Während der nächsten Stunden – bis das Morgengrauen die dunklen Schatten beiseite schob und die ersten Strahlen des Morgenlichts durch die Jalousien schickte – saß Grove an dem Fensterplatz in der Lobby und studierte Berichte über die Mumie, sah Röntgenaufnahmen durch, die man von ihr gemacht hatte, und nahm sich noch einmal die Akten der Sun-City-Mordfälle vor. Er hatte das bohrende Gefühl, dass sich die entscheidenden Hinweise direkt vor seinen Augen befanden, versteckt zwischen den Zeilen, den Dokumenten; doch die Lösung des Rätsels blieb ihm verborgen. Es war wie ein Wort, das Grove auf der Zunge lag, ein Name oder ein Ort, die zum Greifen nahe, aber doch so fern waren.

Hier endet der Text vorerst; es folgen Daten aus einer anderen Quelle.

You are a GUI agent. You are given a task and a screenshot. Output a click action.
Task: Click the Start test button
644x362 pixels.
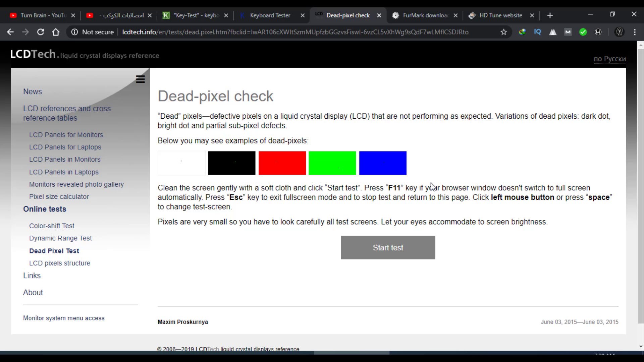(388, 247)
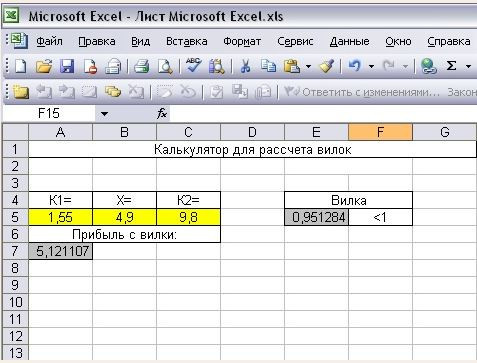Save the workbook with the floppy disk icon
The image size is (477, 363).
(x=67, y=66)
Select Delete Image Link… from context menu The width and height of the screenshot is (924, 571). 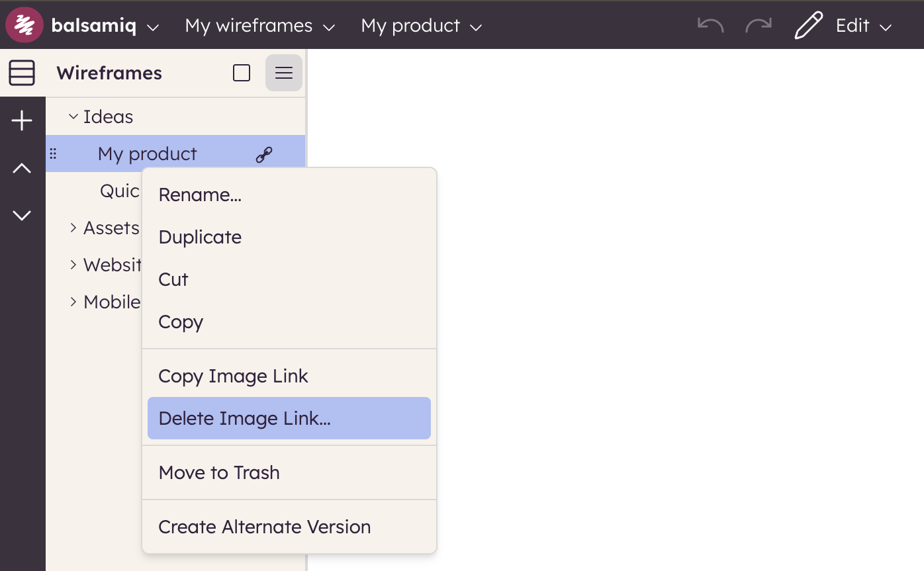[x=289, y=418]
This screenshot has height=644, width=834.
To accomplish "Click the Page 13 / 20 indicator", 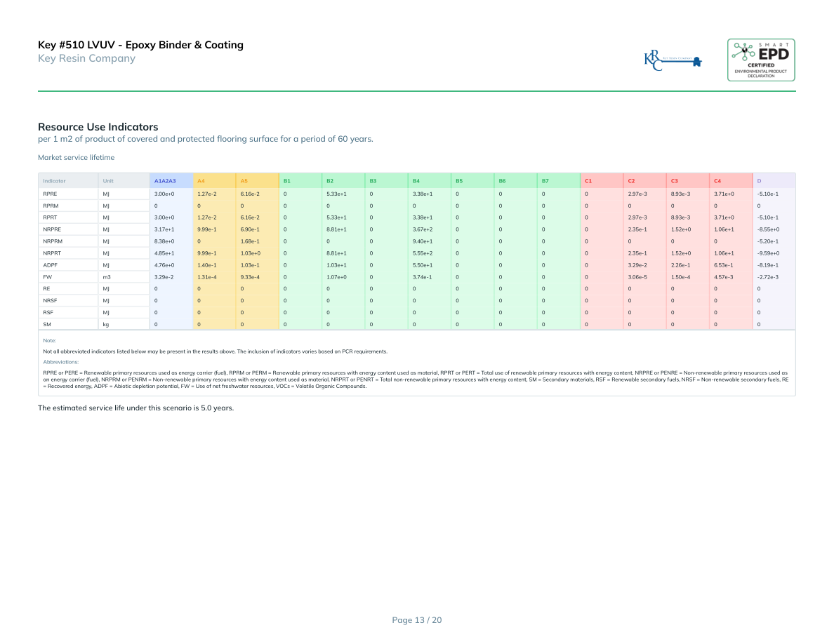I will click(416, 619).
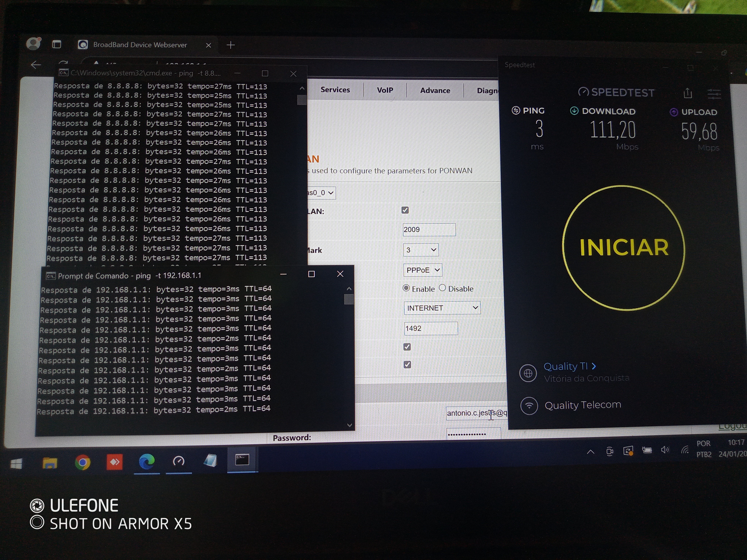The height and width of the screenshot is (560, 747).
Task: Select the Disable radio button
Action: click(442, 288)
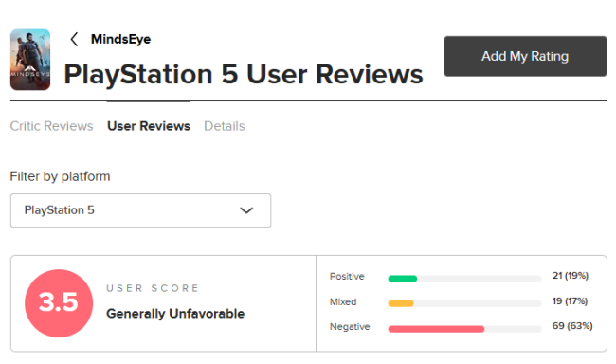This screenshot has width=616, height=364.
Task: Select the User Reviews tab
Action: tap(149, 126)
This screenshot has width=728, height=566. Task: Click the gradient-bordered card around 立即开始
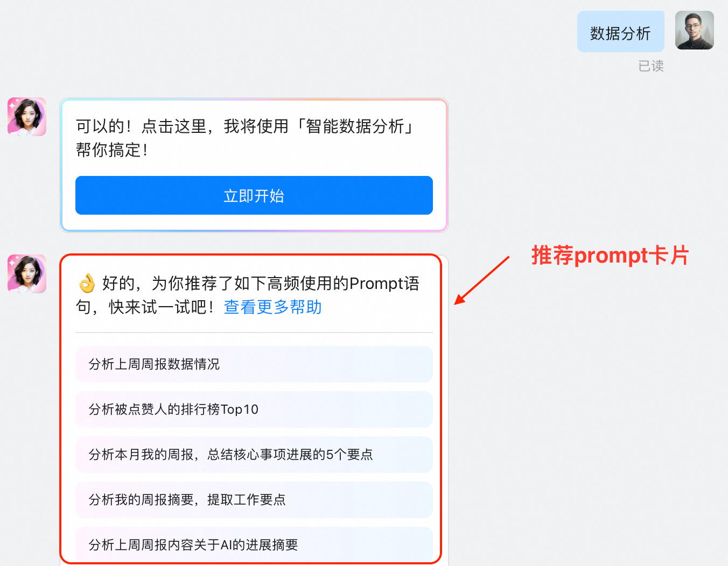click(254, 165)
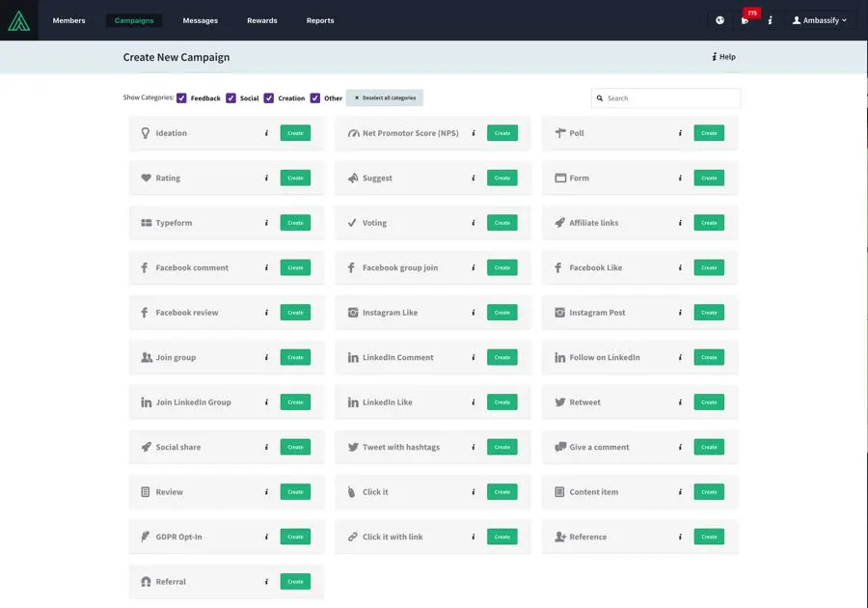Click info icon beside Instagram Post
The width and height of the screenshot is (868, 608).
[680, 313]
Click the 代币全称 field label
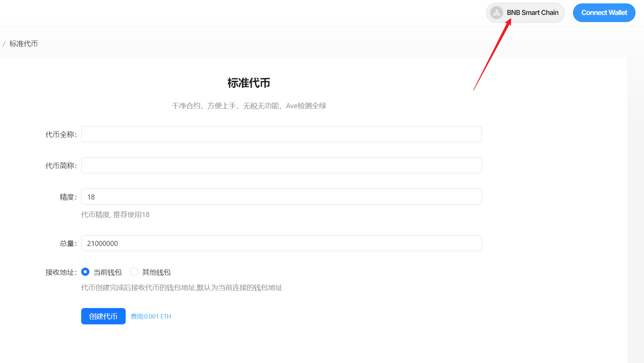Viewport: 644px width, 363px height. 61,135
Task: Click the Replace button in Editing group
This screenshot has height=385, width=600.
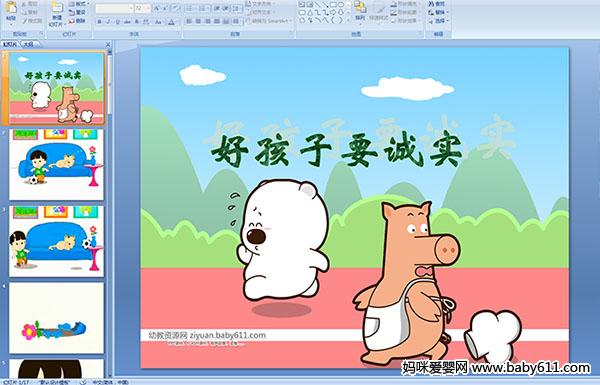Action: pos(438,12)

Gegen sechs Uhr klingelte Groves Handy. Er nahm den Anruf entgegen und war nicht im Geringsten überrascht, Terry Zorns provokant schleppenden Tonfall am anderen Ende der Leitung zu hören.
«Ich hoffe, ich habe Sie nicht aus dem Schlaf gerissen», sagte die raue Stimme.
«Terry… nein… ich war schon auf.»
«Wie läuft es denn da oben im weißen Norden?»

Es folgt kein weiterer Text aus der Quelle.